#### [WHAT TO WORK ON]
• a. Reproduce everything in the passage on genome size from "This led to" down to "less repetitive DNA.".
• b. Resume the passage on genome size and junk DNA, starting after its last sentence.

#### [PAGE TEXT]
##############################

Genome size in eukaryotes can vary over a wide range, even between closely related sequences. This puzzling observation was originally known as the C-value Paradox where "C" refers to the haploid genome size. The paradox was resolved with the discovery that most of the differences were due to the expansion and contraction of repetitive DNA and not the number of genes. Some researchers speculated that this repetitive DNA was mostly junk DNA. The reasons for the changes in genome size are still being worked out and this problem is called the C-value Enigma.

This led to the observation that the number of genes does not seem to correlate with perceived notions of complexity because the number of genes seems to be relatively constant - an issue that's called the G-value Paradox. For example, the genome of the unicellular Polychaos dubium (formerly known as Amoeba dubia) has been reported to contain more than 200 times the amount of DNA in humans (i.e. more than 600 billion pairs of bases vs a bit more than 3 billion in humans). The pufferfish Takifugu rubripes genome is only about one eighth the size of the human genome, yet seems to have a comparable number of genes. Genes take up about 30% of the pufferfish genome and the coding DNA is about 10%. (Non-coding DNA = 90%.) The reduced size of the pufferfish genome is due to a reduction in the length of introns and less repetitive DNA.

Utricularia gibba, a bladderwort plant, has a very small nuclear genome (100.2 Mb) compared to most plants. It likely evolved from an ancestral genome that was 1,500 Mb in size. The bladderwort genome has roughly the same number of genes as other plants but the total amount of coding DNA comes to about 30% of the genome. (Neither paper gives a precise number but it can be estimated from the number of genes and the average size of a coding region.)

The remainder of the genome (70% non-coding DNA) consists of promoters and regulatory sequences that are shorter than those in other plant species. The genes contain introns but there are fewer of them and they are smaller than the introns in other plant genomes. There are noncoding genes, including many copies of ribosomal RNA genes. The genome also contains telomere sequences and centromeres as expected. Much of the repetitive DNA seen in other eukaryotes has been deleted from the bladderwort genome since that lineage split from those of other plants. About 59% of the bladderwort genome consists of transposon-related sequences but since the genome is so much smaller than other genomes, this represents a considerable reduction in the amount of this DNA. The authors of the original 2013 article note that claims of additional functional elements in the non-coding DNA of animals ('dark matter') don't seem to apply to plant genomes.

According to a New York Times piece, during the evolution of this species, "... genetic junk that didn’t serve a purpose was expunged, and the necessary stuff was kept." That's because The bladderwort genome consists mostly of functional genes and their regulatory systems whereas the human genome is more than 90% junk DNA. One of the leading investigators on the study, Victor Albert of the University of Buffalo, puts it like this,

"The big story is that only 3 percent of the bladderwort's genetic material is so-called 'junk' DNA," Albert said. "Somehow, this plant has purged most of what makes up plant genomes. What that says is that you can have a perfectly good multicellular plant with lots of different cells, organs, tissue types and flowers, and you can do it without the junk. Junk is not needed."

##############################

#### [STUDY MATERIAL]
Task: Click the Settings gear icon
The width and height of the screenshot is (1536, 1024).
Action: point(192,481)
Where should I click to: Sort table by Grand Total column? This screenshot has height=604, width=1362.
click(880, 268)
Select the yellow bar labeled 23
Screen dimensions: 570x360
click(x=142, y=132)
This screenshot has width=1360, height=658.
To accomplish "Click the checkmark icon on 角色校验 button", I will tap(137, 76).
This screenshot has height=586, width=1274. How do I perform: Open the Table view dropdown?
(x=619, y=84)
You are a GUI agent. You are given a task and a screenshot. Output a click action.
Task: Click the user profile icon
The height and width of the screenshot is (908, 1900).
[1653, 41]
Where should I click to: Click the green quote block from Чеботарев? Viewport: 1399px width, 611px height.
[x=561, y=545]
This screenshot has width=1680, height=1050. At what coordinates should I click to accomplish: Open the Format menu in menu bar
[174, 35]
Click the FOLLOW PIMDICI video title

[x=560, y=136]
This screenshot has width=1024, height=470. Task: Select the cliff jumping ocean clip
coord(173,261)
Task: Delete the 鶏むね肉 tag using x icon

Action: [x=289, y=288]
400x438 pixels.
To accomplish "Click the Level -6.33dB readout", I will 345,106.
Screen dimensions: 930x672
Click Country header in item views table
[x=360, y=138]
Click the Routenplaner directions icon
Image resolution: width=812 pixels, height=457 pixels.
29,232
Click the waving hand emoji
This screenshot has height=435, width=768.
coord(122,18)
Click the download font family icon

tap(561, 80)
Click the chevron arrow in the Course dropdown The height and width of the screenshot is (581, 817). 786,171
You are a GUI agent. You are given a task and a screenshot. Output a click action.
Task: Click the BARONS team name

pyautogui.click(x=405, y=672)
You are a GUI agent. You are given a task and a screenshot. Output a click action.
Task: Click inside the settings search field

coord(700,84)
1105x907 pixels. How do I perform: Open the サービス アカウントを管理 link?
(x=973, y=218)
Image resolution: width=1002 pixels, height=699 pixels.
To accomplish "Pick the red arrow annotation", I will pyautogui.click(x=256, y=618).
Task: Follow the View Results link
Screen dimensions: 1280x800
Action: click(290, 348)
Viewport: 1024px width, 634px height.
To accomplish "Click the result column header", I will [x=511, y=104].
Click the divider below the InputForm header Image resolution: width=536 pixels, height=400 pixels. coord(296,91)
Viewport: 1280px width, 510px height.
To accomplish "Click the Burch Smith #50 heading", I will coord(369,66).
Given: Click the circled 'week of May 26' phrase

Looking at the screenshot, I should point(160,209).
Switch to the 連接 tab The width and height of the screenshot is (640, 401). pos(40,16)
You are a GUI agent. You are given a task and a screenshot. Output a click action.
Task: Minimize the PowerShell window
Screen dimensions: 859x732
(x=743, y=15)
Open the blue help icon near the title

##############################

#### [ANSWERS BY ITEM NUMBER]
• a.
This led to the observation that the number of genes does not seem to correlate with perceived notions of complexity because the number of genes seems to be relatively constant - an issue that's called the G-value Paradox. For example, the genome of the unicellular Polychaos dubium (formerly known as Amoeba dubia) has been reported to contain more than 200 times the amount of DNA in humans (i.e. more than 600 billion pairs of bases vs a bit more than 3 billion in humans). The pufferfish Takifugu rubripes genome is only about one eighth the size of the human genome, yet seems to have a comparable number of genes. Genes take up about 30% of the pufferfish genome and the coding DNA is about 10%. (Non-coding DNA = 90%.) The reduced size of the pufferfish genome is due to a reduction in the length of introns and less repetitive DNA.

• b.
Types of non-coding DNA sequences

Noncoding genes

There are two types of genes: protein coding genes and noncoding genes. Noncoding genes are an important part of non-coding DNA and they include genes for transfer RNA and ribosomal RNA. These genes were discovered in the 1960s. Prokaryotic genomes contain genes for a number of other noncoding RNAs but noncoding RNA genes are much more common in eukaryotes.

Typical classes of noncoding genes in eukaryotes include genes for small nuclear RNAs (snRNAs), small nucleolar RNAs (sno RNAs), microRNAs (miRNAs), short interfering RNAs (siRNAs), PIWI-interacting RNAs (piRNAs), and long noncoding RNAs (lncRNAs). In addition, there are a number of unique RNA genes that produce catalytic RNAs.

Noncoding genes account for only a few percent of prokaryotic genomes but they can represent a vastly higher fraction in eukaryotic genomes. In humans, the noncoding genes take up at least 6% of the genome, largely because there are hundreds of copies of ribosomal RNA genes. Protein-coding genes occupy about 38% of the genome; a fraction that is much higher than the coding region because genes contain large introns.

The total number of noncoding genes in the human genome is controversial. Some scientists think that there are only about 5,000 noncoding genes while others believe that there may be more than 100,000 (see the article on Non-coding RNA). The difference is largely due to debate over the number of lncRNA genes.

Promoters and regulatory elements

Promoters are DNA segments near the 5' end of the gene where transcription begins. They are the sites where RNA polymerase binds to initiate RNA synthesis. Every gene has a noncoding promoter.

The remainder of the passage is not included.